-- Required work --
Write out nothing except the lines running from the one containing "[Facebook] (385, 173)" to the last line of the data, exactly as they stand.

Stored items from a collection
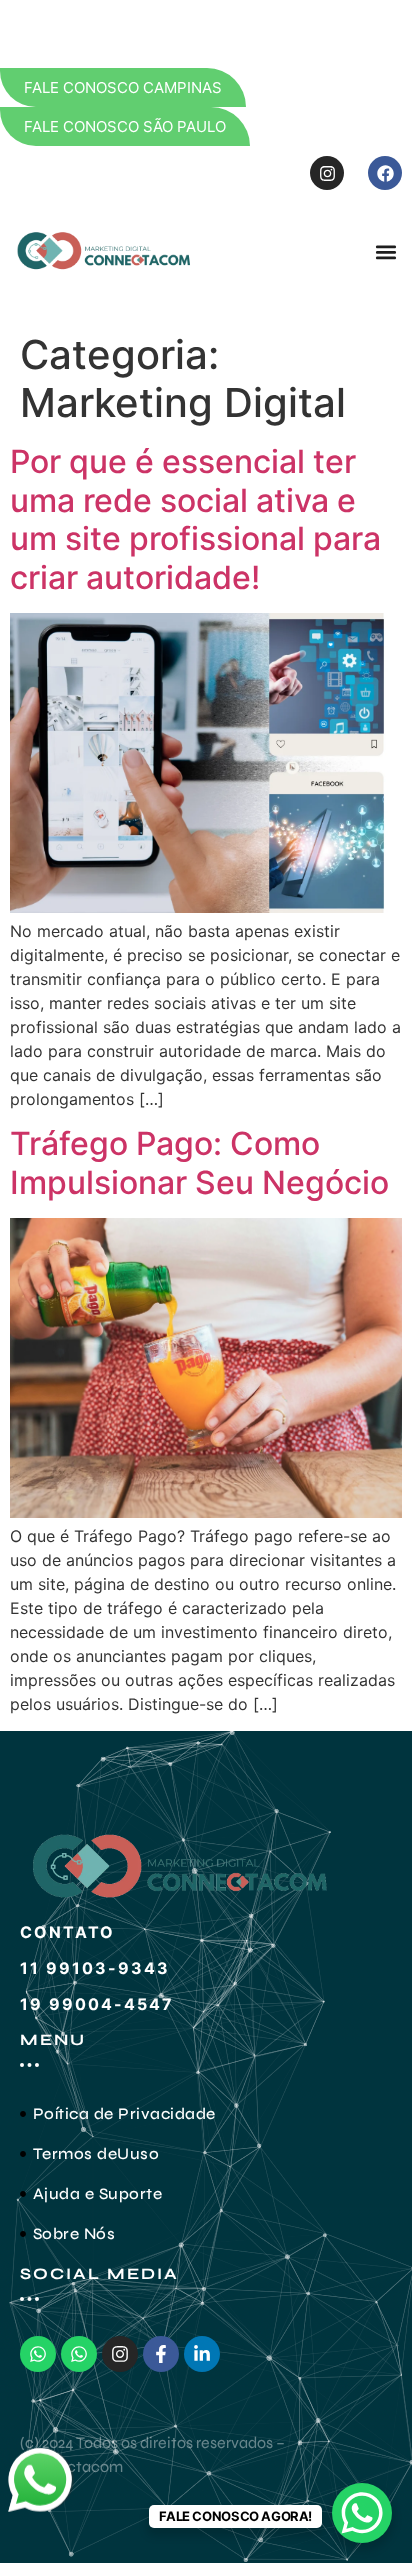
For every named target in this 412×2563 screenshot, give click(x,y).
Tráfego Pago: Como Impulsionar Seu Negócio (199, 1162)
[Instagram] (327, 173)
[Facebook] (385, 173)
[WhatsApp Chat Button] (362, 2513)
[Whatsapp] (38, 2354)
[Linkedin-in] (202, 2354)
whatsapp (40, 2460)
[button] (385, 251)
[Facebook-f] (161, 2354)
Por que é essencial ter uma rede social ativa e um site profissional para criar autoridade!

-- Result for this task --
[Facebook] (385, 173)
[WhatsApp Chat Button] (362, 2513)
[Whatsapp] (38, 2354)
[Linkedin-in] (202, 2354)
whatsapp (40, 2460)
[button] (385, 251)
[Facebook-f] (161, 2354)
Por que é essencial ter uma rede social ativa e um site profissional para criar autoridade!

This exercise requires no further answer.